» **提示された抜粋**:
がんばろう!日本 スーパーオーケストラ演奏会

毎日新聞が主催するチャリティーコンサートに行ってきた。 会場はサントリーホール。曲目はベートーヴェンの第九とヴィヴァルディのコンチェルト。

アベノミクスが生まれるはるか前に誕生し、今となっては名称に時代性すら感じさせるようになったオーケストラは、毎日希望奨学金(2011年の震災から20年間、震災の年に生まれた遺児が成人になるまで奨学金をおくる予定らしい)のチャリティ活動の一環として、2011年5月から活動をスタートした。今回が3年目で3回目のコンサートだそうだ。全国のプロオケから有志が手弁当で集まって演奏会を開き、収益金と会場での寄付金を奨学生の支援のために提供している。

» **取り組む課題**:
1/ 演奏会についての文章のうち、「がんばろう!日本 スーパーオーケストラ演奏会」から「の支援のために提供している。」までを一字も変えずに引用せよ。
2/ 演奏会についての文章をもとに、次の問いに答えよ。
(a) コンサートの会場はどこか。
(b) このオーケストラが活動を始めたのはいつか。
(c) 今回のコンサートは何回目か。
3/ 演奏会についての文章を、最後の文の後から書き継げ。

» **データ欄**:
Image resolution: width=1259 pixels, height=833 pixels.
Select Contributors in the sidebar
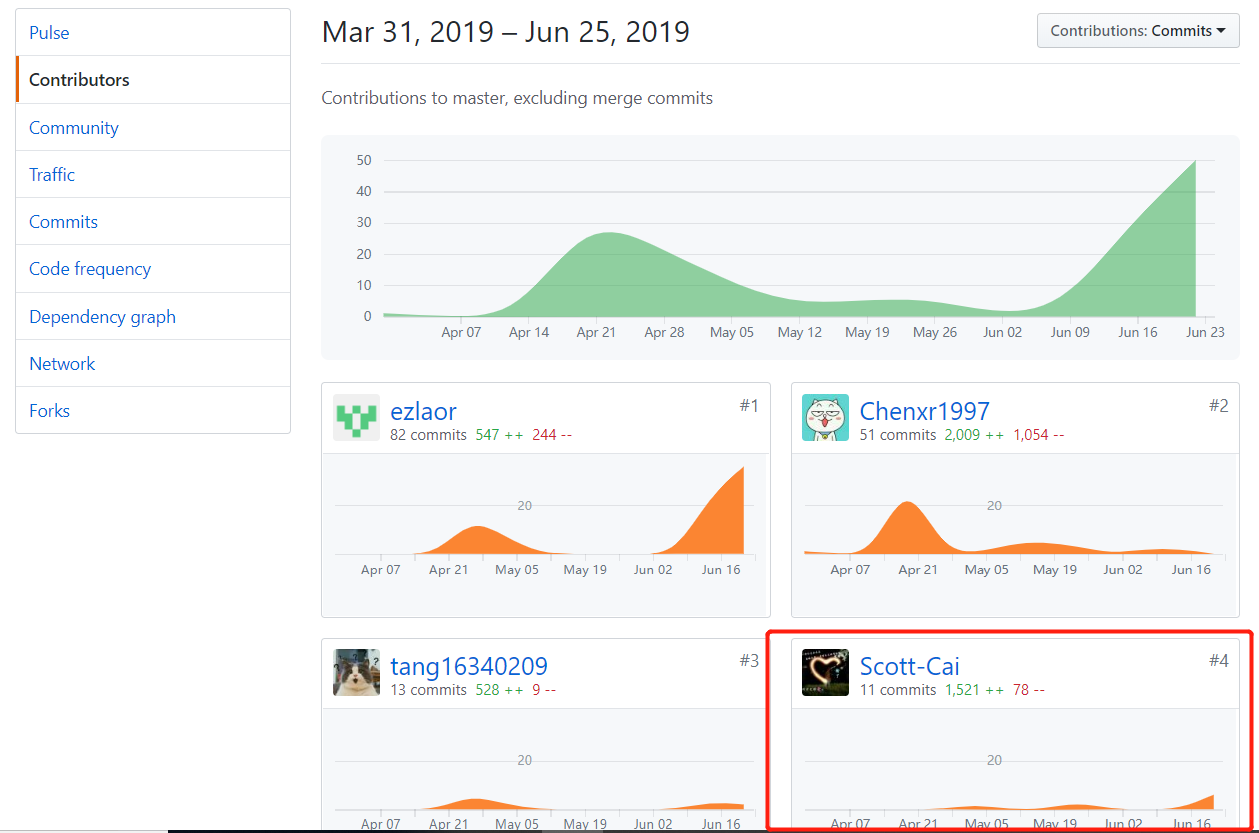pyautogui.click(x=79, y=80)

» **課題ごとの解答**:
1/
がんばろう!日本 スーパーオーケストラ演奏会

毎日新聞が主催するチャリティーコンサートに行ってきた。 会場はサントリーホール。曲目はベートーヴェンの第九とヴィヴァルディのコンチェルト。

アベノミクスが生まれるはるか前に誕生し、今となっては名称に時代性すら感じさせるようになったオーケストラは、毎日希望奨学金(2011年の震災から20年間、震災の年に生まれた遺児が成人になるまで奨学金をおくる予定らしい)のチャリティ活動の一環として、2011年5月から活動をスタートした。今回が3年目で3回目のコンサートだそうだ。全国のプロオケから有志が手弁当で集まって演奏会を開き、収益金と会場での寄付金を奨学生の支援のために提供している。

2/
(a) サントリーホール
(b) 2011年5月
(c) 3回目

3/
プログラムの巻末にある演奏家名簿には、読売日響、東京フィル、東京交響楽団都響、日本フィル、新日本フィル東京ニューシティ管弦楽団、東京シティフィルハーモニック、藝大フィルハーモニア、といった在京楽団(N響の名前はない)、 関西フィル、九州響、群馬響、札幌響、仙台フィル名古屋フィル、兵庫芸術文化センター管弦楽団、山形響、イルミナートフィルハーモニーの名前がズラリ。コンマスや首席クラスがいっぱい来ている。それにソリストとして活動しているフリーの演奏家、藝大その他の音大の大学院生など。合計で80数名 が参加している。コーラスは武蔵野合唱団、歌手はベテラン木村俊光(4楽章の歌い始めは貫禄たっぷりでした)、永井和子、それに天羽明恵、上原正敏。指揮者は、近年注目を集めている下野竜也といった面々だった。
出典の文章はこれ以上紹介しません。